Ai mondiali di Doha tutta la squadra non canta l'inno nazionale e si schiera al fianco di chi protesta contro il regime degli ayatollah
Lo sport iraniano alza la voce. E lo fa con un assordante silenzio.
Muti, mani sulle spalle dei compagni, mentre le note del loro inno riecheggiano nello stadio. I giocatori dell'Iran non lo hanno cantato, un gesto significativo che potrebbe passare alla storia. Sono rimasti lì, immobili, la sfida lanciata al regime degli ayatollah. In panchina solo un assistente di Queiroz ha canticchiato qualcosa. E il pubblico ha fischiato e fatto capire agli ayatollah da che parte stava.

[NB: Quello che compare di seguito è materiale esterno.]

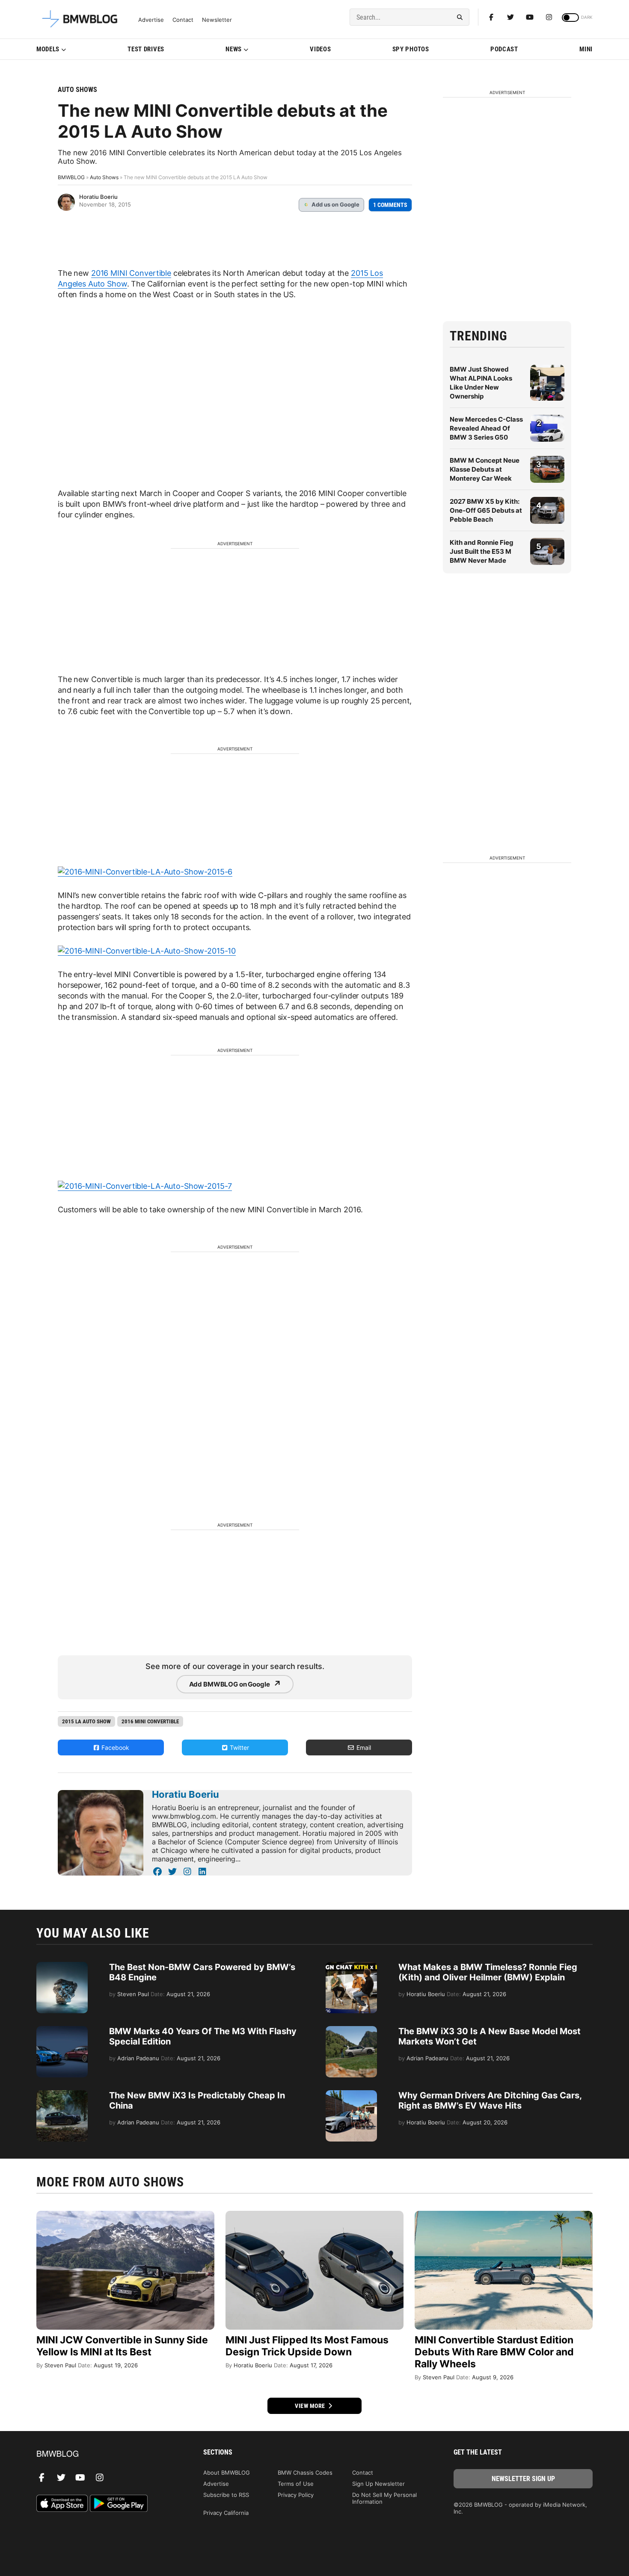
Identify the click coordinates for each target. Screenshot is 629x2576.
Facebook (114, 1747)
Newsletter (217, 20)
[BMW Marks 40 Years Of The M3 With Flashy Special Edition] (62, 2030)
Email (363, 1747)
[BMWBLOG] (105, 2454)
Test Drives (146, 49)
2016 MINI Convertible (131, 273)
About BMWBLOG (226, 2472)
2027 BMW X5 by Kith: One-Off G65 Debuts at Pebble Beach (486, 510)
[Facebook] (491, 17)
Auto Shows (77, 90)
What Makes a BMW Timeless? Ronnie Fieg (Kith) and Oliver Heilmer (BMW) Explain (487, 1972)
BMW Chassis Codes (305, 2472)
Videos (320, 49)
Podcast (504, 49)
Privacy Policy (296, 2494)
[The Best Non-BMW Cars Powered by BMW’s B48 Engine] (62, 1966)
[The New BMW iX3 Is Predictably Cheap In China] (62, 2094)
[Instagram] (549, 17)
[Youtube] (529, 17)
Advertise (151, 20)
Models (47, 49)
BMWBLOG (71, 177)
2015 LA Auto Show (86, 1721)
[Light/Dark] (570, 17)
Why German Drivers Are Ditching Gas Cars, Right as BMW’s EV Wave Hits (490, 2100)
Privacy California (226, 2512)
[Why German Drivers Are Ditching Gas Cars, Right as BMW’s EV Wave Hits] (351, 2094)
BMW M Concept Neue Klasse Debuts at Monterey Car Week (484, 469)
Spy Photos (410, 49)
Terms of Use (296, 2483)
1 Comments (390, 204)
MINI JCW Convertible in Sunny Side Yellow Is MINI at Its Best (122, 2346)
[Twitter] (510, 17)
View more (310, 2405)
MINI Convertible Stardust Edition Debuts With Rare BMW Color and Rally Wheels (494, 2352)
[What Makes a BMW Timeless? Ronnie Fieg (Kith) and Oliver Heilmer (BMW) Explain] (351, 1966)
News (233, 49)
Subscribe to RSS (226, 2494)
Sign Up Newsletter (378, 2483)
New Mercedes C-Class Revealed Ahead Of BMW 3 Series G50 (486, 428)
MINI (586, 49)
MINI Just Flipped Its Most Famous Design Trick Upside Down (307, 2346)
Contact (182, 20)
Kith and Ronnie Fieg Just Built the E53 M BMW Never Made (481, 551)
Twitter (238, 1747)
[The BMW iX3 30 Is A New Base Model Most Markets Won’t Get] (351, 2030)
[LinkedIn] (202, 1872)
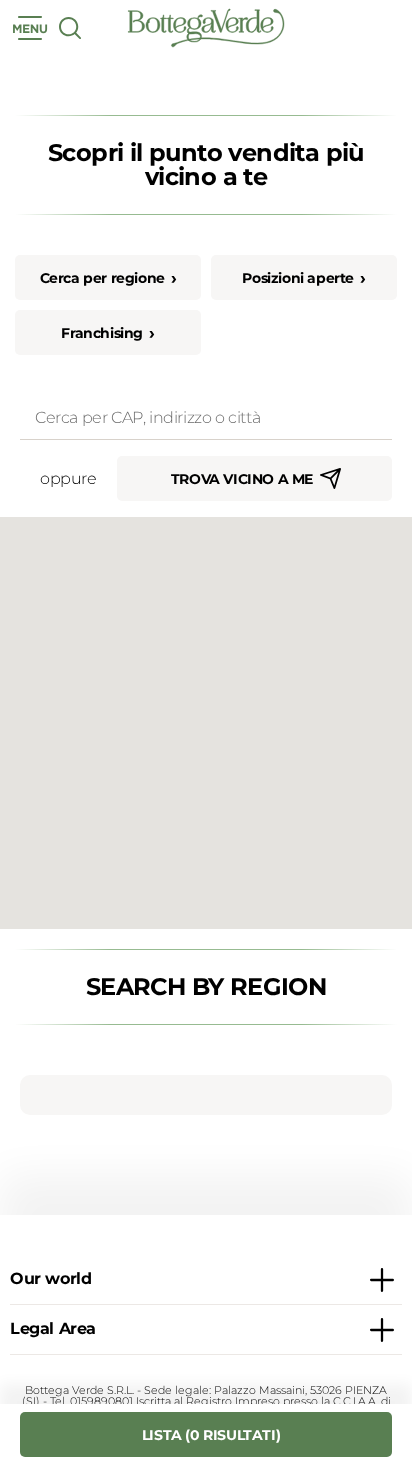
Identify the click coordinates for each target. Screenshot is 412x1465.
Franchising (102, 333)
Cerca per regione (102, 278)
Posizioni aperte (298, 278)
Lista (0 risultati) (211, 1435)
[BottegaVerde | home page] (206, 28)
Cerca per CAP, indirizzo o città (121, 403)
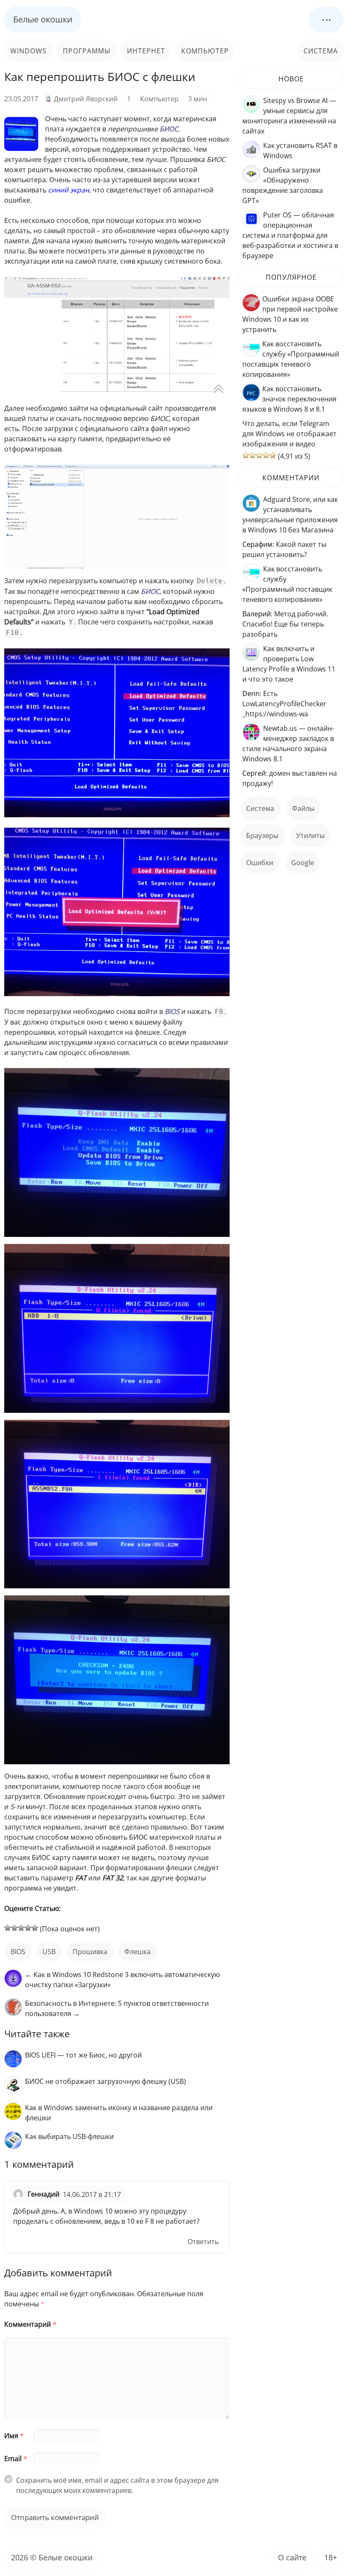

La protesta era iniziata fuori dallo stadio, con i tifosi iraniani che inneggiavano a Masha Amini, la giovane uccisa dalla polizia iraniana dopo l'arresto da parte dei paramilitari con l'accusa di non aver indossato l'hijab, morte ch ha scatenato proteste in tutto il Paese, represse con violenza. I morti sono stati oltre 400. Non è stato il solo nome cantato dai supporter persiani, che hanno anche invocato Ali Karimi, l'ex giocatore che si è schierato a favore della rivolta.
Ancora più dura la presa di posizione del capitano di Team Melli (il soprannome della nazionale di Teheran), Ehsan Hajsafi, che alla vigilia aveva così commentato la situazione nel suo Paese: "Noi giocatori stiamo dalla parte di chi ha perso la vita".